[Alıştırma bölümleri]:
A: Kadına karşı şiddet komisyonunu anlatan metne göre taslak raporda kaç tespit ve öneri yer alıyor?
B: Kadına karşı şiddet komisyonunun taslak raporunu anlatan metni son cümlesinden sonra sürdürün.

**** Seçilen metin

Kadına Karşı Şiddet ve Ayrımcılığın Önlenmesine Yönelik Meclis Araştırma Komisyonu, taslak raporunu tamamladı. Raporda 113 tespit ve öneri yer alıyor. O önerilerden biri sosyal medyadaki içerik üreticileriyle ilgili...
Çalışmalarını tamamlayan Kadına Karşı Şiddet ve Ayrımcılığın Önlenmesine Yönelik Meclis Araştırma Komisyonu, taslak raporunu hazırladı.
Komisyon üyesi milletvekillerine gönderilen taslak raporda, üye milletvekilleri tarafından ifade edilen görüş, değerlendirme ve öneriler, yerinde incelemelerde tespit edilen hususlar, Komisyon toplantılarına katılan kamu kurumlarının temsilcilerinin, konunun uzmanlarının, akademisyenlerin, sivil toplum kuruluşlarının ve sektör temsilcilerinin sunum, görüş, rapor ve değerlendirmeleri sonucunda belirlenen tespit ve öneriler yer aldı.

********
**** Veri kesiti

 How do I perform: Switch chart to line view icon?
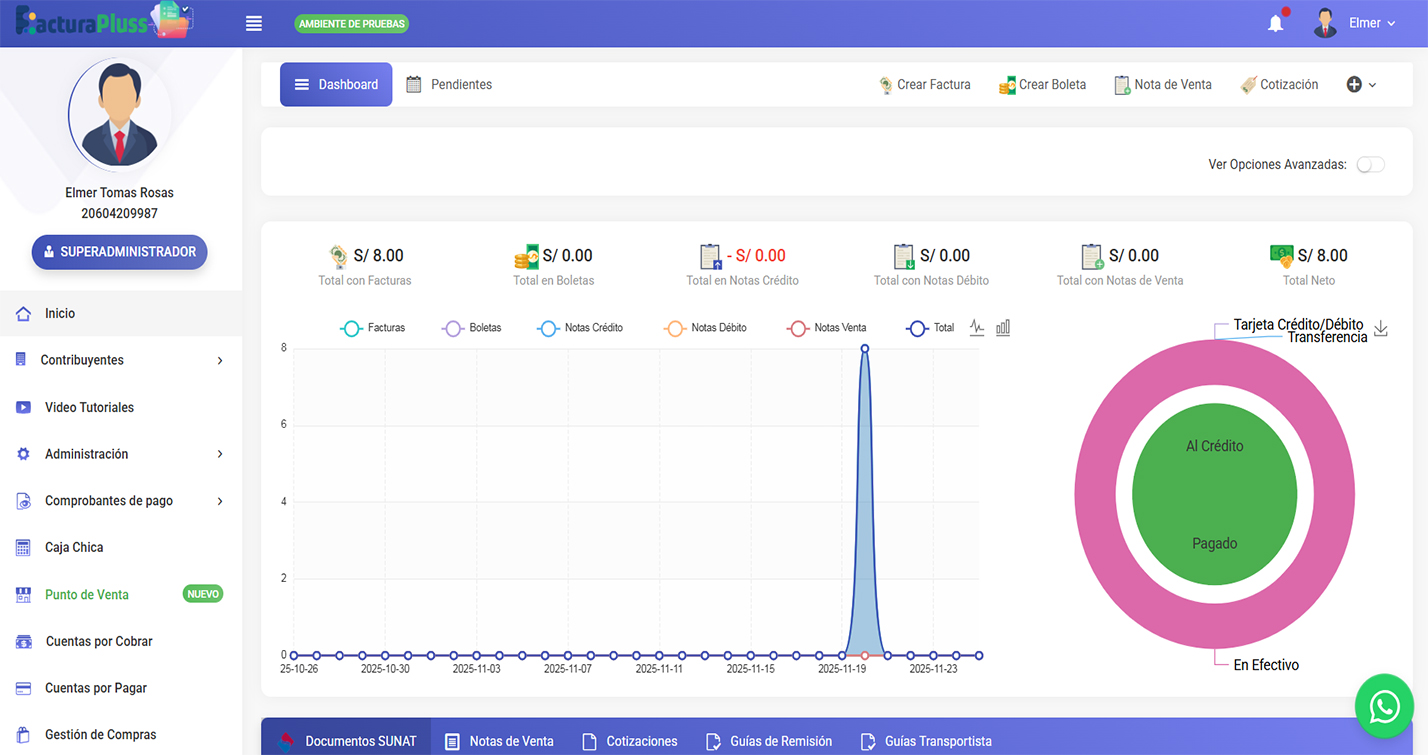[x=977, y=328]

********

[Verilen yanıtlar]:
A: 113 tespit ve öneri.

B:
113 EK TESPİT VE ÖNERİ SUNULDU
Bu kapsamda Mevzuatın Güçlendirilmesi ve Etkin Uygulanması, Farkındalık ve Zihniyet Dönüşümü, Kurumsal Kapasitenin Güçlendirilmesi, Politikalara Kanıt Temeli Oluşturma, Kurumlararası Koordinasyon ve Politikaların Etkin Uygulanması, Medya, Kadının Güçlenmesi, Şiddet ve Ayrımcılık Mağdurunun Desteklenmesi ve Şiddet Uygulayanın Rehabilitasyonu, Ailenin Güçlenmesi ile Afet ve Olağanüstü Durumlarda Kadına Yönelik Şiddet ve Ayrımcılıkla Mücadele başlıkları altında 113 ek tespit ve öneri sunuldu.
Kadına yönelik şiddete ve ayrımcılığa karşı kadınları korumaya, şiddeti ve ayrımcılığı önlemeye ilişkin mevzuatın güçlendirilmesine ve etkin uygulanmasına yönelik önerilere yer verilen raporda, "Kadına yönelik şiddet ve aile içi şiddet eylemlerinin var olup olmadığı gibi somut olayın özelliğini göz önünde bulunduran hakimin takdir hakkı saklı kalmak kaydıyla boşanma davalarında çiftlerin birbirlerini anlayabilmeleri, boşanma sürecini sağlıklı yürütebilmeleri ya da süreci yeniden değerlendirebilmelerini teminen çift terapisine/aile danışmanlığına/boşanma danışmanlığına yönlendirilmelerine ilişkin düzenleme yapılmalıdır." görüşüne yer verildi.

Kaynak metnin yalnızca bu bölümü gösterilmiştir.